Note: Overflow actions which define a new index partition (Split, Join, and Move) all require a phase (which is part of their atomic update tasks) in which they will block the application. This is necessary in order for them to "catch up" with buffered writes on the new journal - those writes need to be incorporated into the new index partition.

Compacting Merge

A compacting merge is performed when there are buffered writes, when the buffered writes were not simply copied onto the new journal during the atomic overflow operation, when the index partition is neither overcapacity (split) nor undercapacity (joined), and when the #of source index components for the index partition exceeds some threshold (~4). Also, we do not do a build if the index partitions will be moved.

Incremental Build

A incremental build is performed when there are buffered writes, when the buffered writes were not simply copied onto the new journal during the atomic overflow operation, when the index partition is neither overcapacity (split) nor undercapacity (joined), and when there are fewer than some threshold (~4) #of components in the index partition view. Also, we do not do a build if the index partitions will be moved.

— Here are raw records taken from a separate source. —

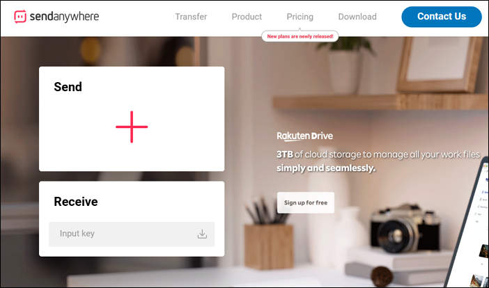Click the 'simply and seamlessly.' tagline

click(x=326, y=168)
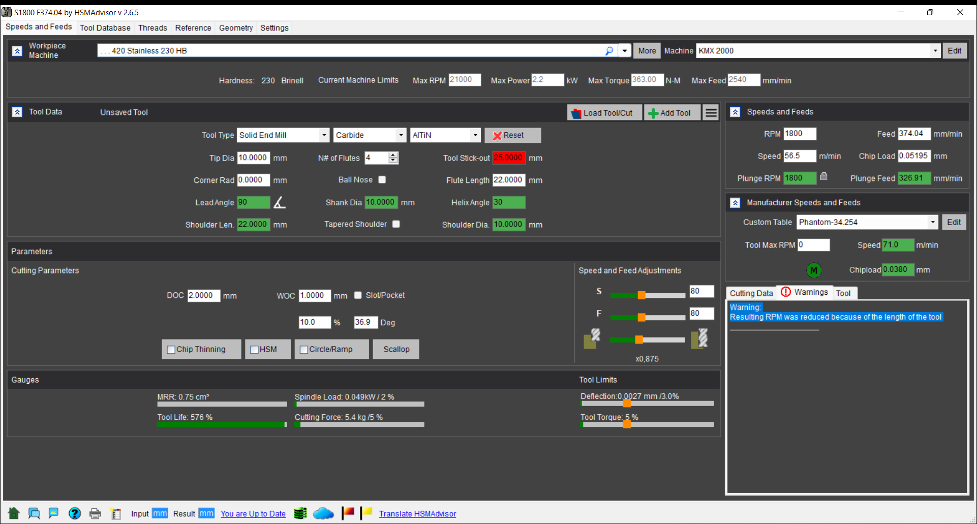Enable the Ball Nose checkbox
Viewport: 977px width, 524px height.
click(382, 180)
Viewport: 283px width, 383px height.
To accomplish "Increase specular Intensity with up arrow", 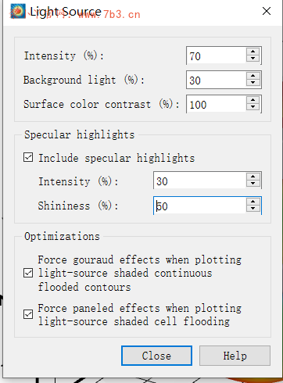I will point(253,177).
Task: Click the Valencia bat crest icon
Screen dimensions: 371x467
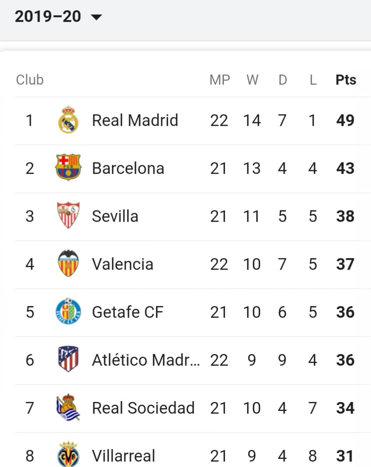Action: [68, 264]
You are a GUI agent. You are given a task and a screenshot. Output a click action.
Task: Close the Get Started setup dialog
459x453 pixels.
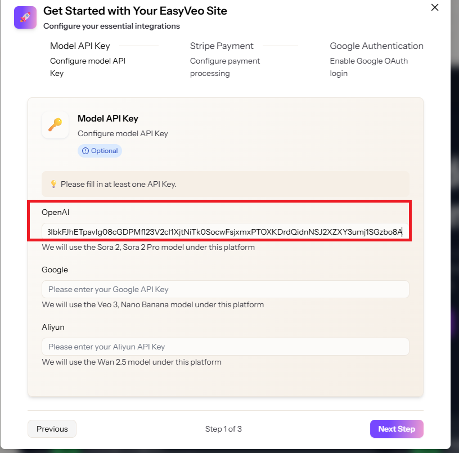[434, 7]
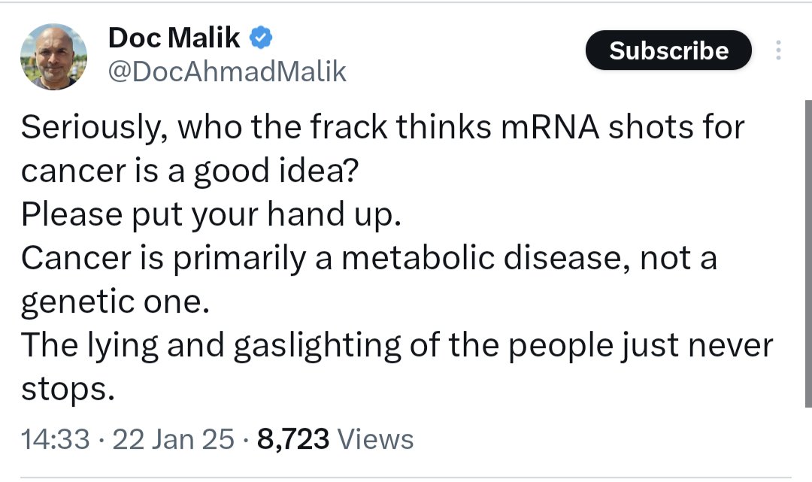Click the 14:33 post timestamp
Image resolution: width=812 pixels, height=482 pixels.
pyautogui.click(x=55, y=439)
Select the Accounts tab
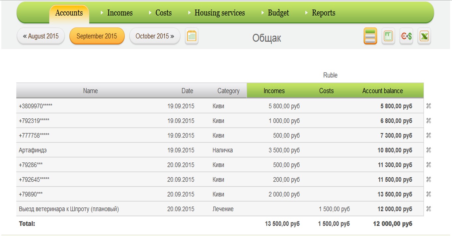The width and height of the screenshot is (452, 236). (69, 13)
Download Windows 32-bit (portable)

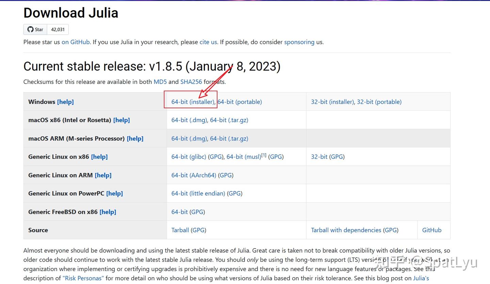point(379,102)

An incremental build is generally faster than a compacting merge because it only copies those writes that were buffered on the mutable BTree. However, an incremental build must copy ALL tuples, including deleted tuples, so it can do more work and does not cause the rangeCount() to be reduced since the deleted tuples are preserved.

Split

A split is considered when an index partition appears to be overcapacity. The split operation will inspect the index partition in more detail when it runs. If the index partition does not, in fact, have sufficient capacity to warrant a split then a build will be performed instead (the build is treated more or less as a one-to-one split, but we do not assign a new partition identifier). An index partition which is WAY overcapacity can be split into more than 2 new index partitions.

Join

A join is considered when an index partition is undercapacity. Joins require both an undercapacity index partition and its rightSibling. Since the rightSeparatorKey for an index partition is also the key under which the rightSibling would be found, we use the rightSeparatorKey to lookup the rightSibling of an index partition in the MetadataIndex. If that rightSibling is local (same ResourceManager) then we will JOIN the index partitions. Otherwise we will MOVE the undercapacity index partition to the IDataService on which its rightSibling was found.

Move

We move index partitions around in order to make the use of CPU, RAM and DISK resources more even across the federation and prevent hosts or data services from being either under- or over-utilized. Index partition moves are necessary when a scale-out index is relatively new in to distribute the index over more than a single data service. Likewise, index partition moves are important when a host is overloaded, especially when it is approaching resource exhaustion. However, index partition moves DO NOT release DISK space on a host since only the current state of the index partition is moved, not its historical states (which are on a mixture of journals and index segments).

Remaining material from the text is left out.